Fun with SQL: Window Functions in Postgres

btilly · on June 4, 2018

Window functions are actually part of the SQL 2003 standard.

Here is the best way that I've found to think about them. Sometimes you run across a SQL problem that makes you think, "This would be easy if I just sorted my table, and ran a program over it breaking it into partitions then processing each partition in order." Whenever you do that, window functions will solve that problem.

Note that in practice I've found that queries using window functions often are best done by something of a form: SELECT ... FROM (SELECT ...) foo WHERE ... GROUP BY ... where the window functions are all in the inner query, and the outer query's group by collapses each partition into a single row.

blattimwind · on June 4, 2018

Window functions are super handy to turn a correlated subquery into a join, because they make group-wise limits fairly easy (just put a ROW_NUMBER() concerning the relevant partition, i.e. what would be your GROUP BY in the correlated subquery, in your query and select from that query filtering on rank; then join on whatever you previously correlated on).

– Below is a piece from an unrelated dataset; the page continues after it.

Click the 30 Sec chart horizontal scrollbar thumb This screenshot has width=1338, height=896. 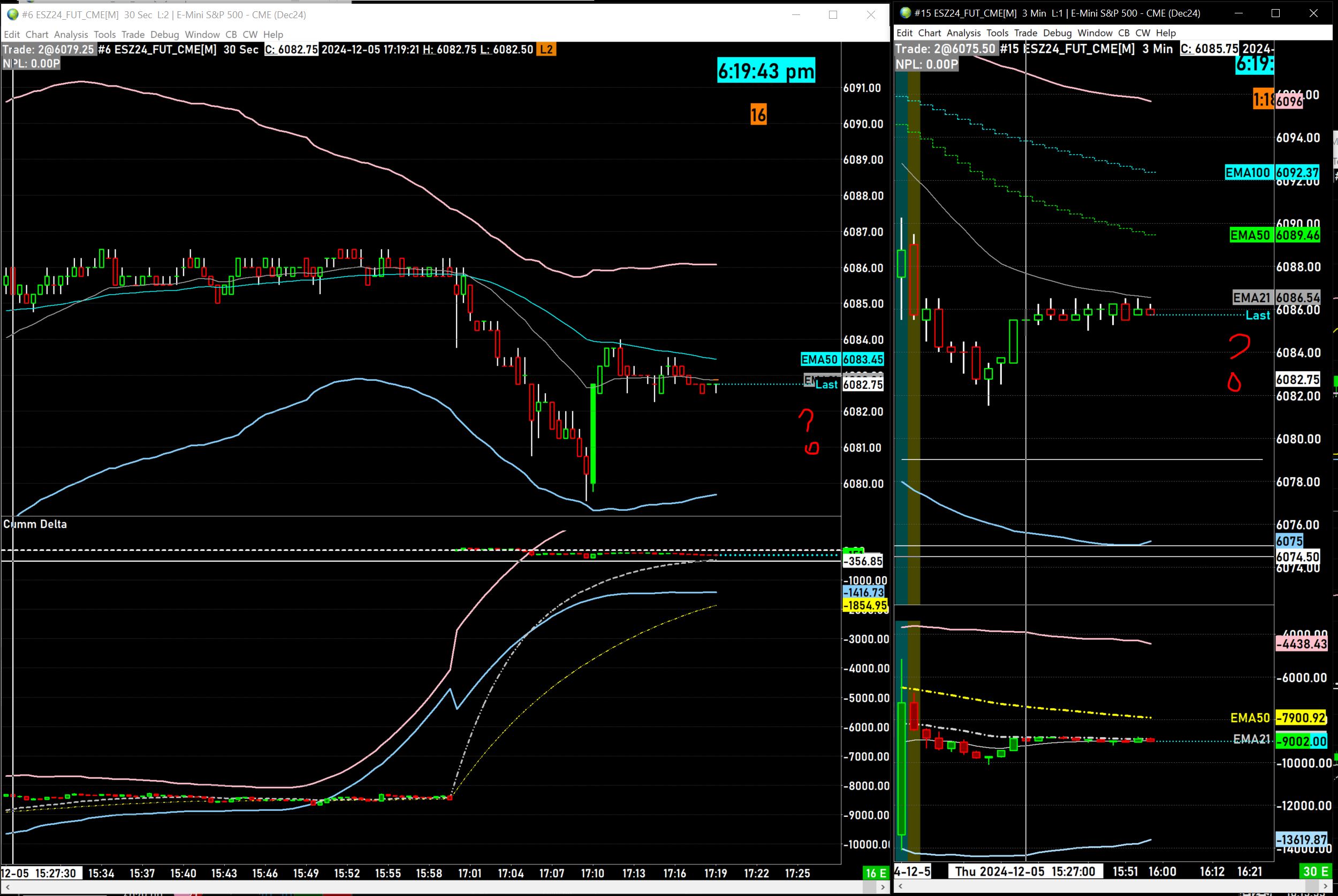(x=870, y=887)
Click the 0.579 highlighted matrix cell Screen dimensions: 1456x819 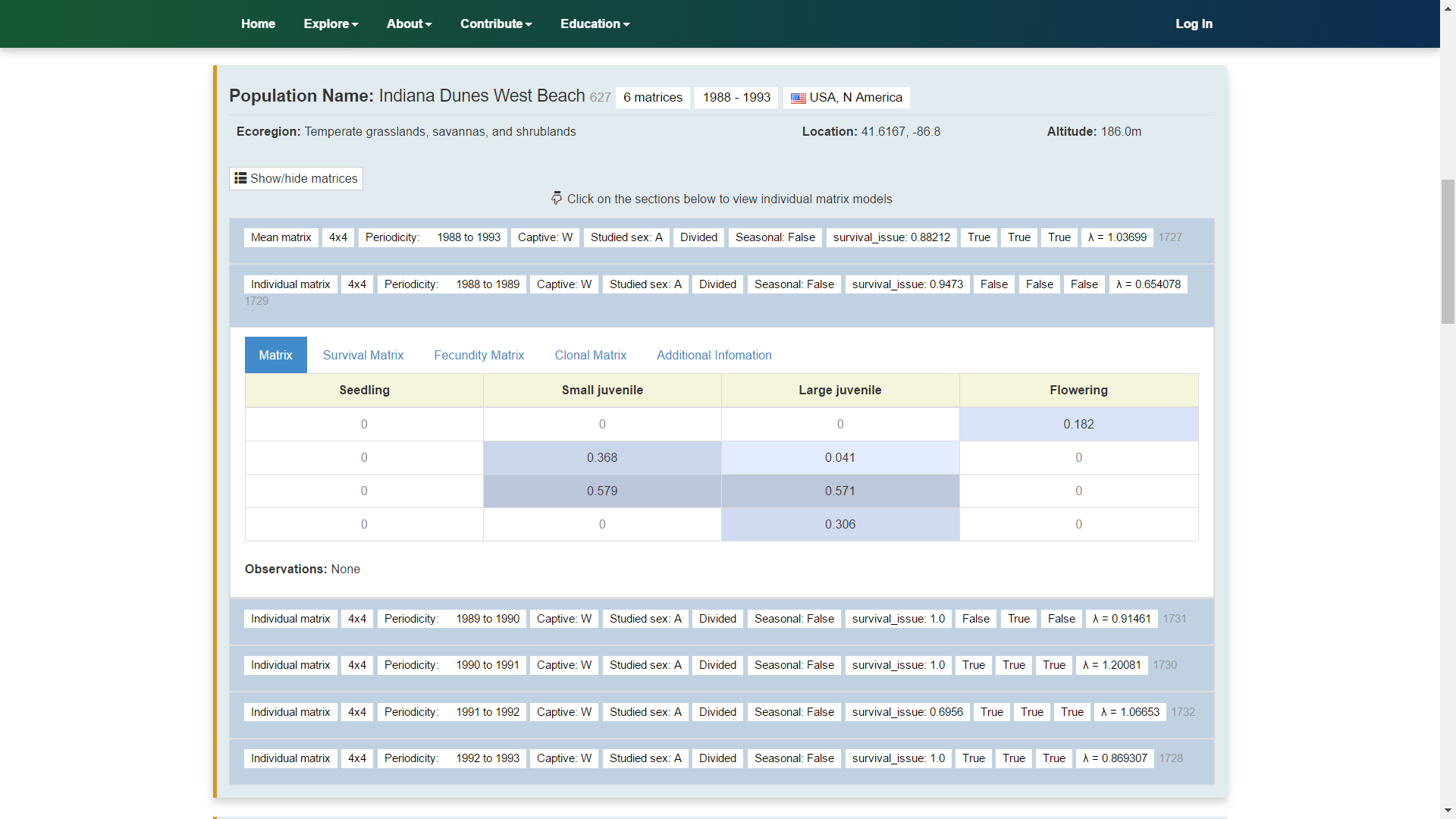coord(602,491)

Basically: SELECT ... FROM (SELECT ..., ROW_NUMBER() OVER (PARTITION BY my_group [ORDER BY...]) AS rank) AS foo WHERE foo.rank <= 10

Without window functions you can usually only do this using a correlated subquery, which usually is much slower for fairly obvious reasons.

da_chicken · on June 4, 2018

Yup, if all you ever learn is one windowing function, the "greatest N per group" pattern with ROW_NUMBER() is easily the most common.

btilly · on June 4, 2018

That's another common variation, using a where in the outer query to select only a few of the rows from the window function.

And I've also used them as a better performing version of a full outer join - do a select of the combined fields from a window function query that is selected off of a UNION ALL. You have to jump a lot of hoops to do it, but the performance win can be worthwhile.

dbkaplun · on June 4, 2018

There's a nice set of challenges for learning window functions and testing your window function knowledge: https://www.windowfunctions.com/

pjungwir · on June 4, 2018

I've noticed that ntile(n) can give unexpected results when there are fewer input rows than n, so cume_dist might be a safer choice (or percentile_disc or percentile_cont). I wrote some more details here:

https://stackoverflow.com/questions/27883999/how-to-calculat...

This behavior means that ntile(100) is not the same thing as percentile.

But I've always wondered if I was just misunderstanding something. I wonder what others think?

da_chicken · on June 4, 2018

ntile() is one of those functions that just never seems to work the way users expect regardless of the RDBMS. I don't know if the spec's definition was just poorly thought out or what, but it's often flaky, poorly performing, or both in many RDBMSs.

In PostgreSQL, you should generally use cume_dist(), percentile_cont() and percentile_disc(). Most later releases of other RDBMS have similar window functions that work more like users expect. I'm not certain what's up, but it's definitely led me to believe that ntile() was just poorly thought out at the spec level.

pfarrell · on June 5, 2018

I had a project where I had to build a tool to relocate customer data to another database (for customers who had grown large enough to prevent them from sharing db resources with other customers). This was on SQL Server. I used NTile to help create constant size batches to feed into my etl tool. Worked great for that. Haven't used it for statistical bucketing purposes.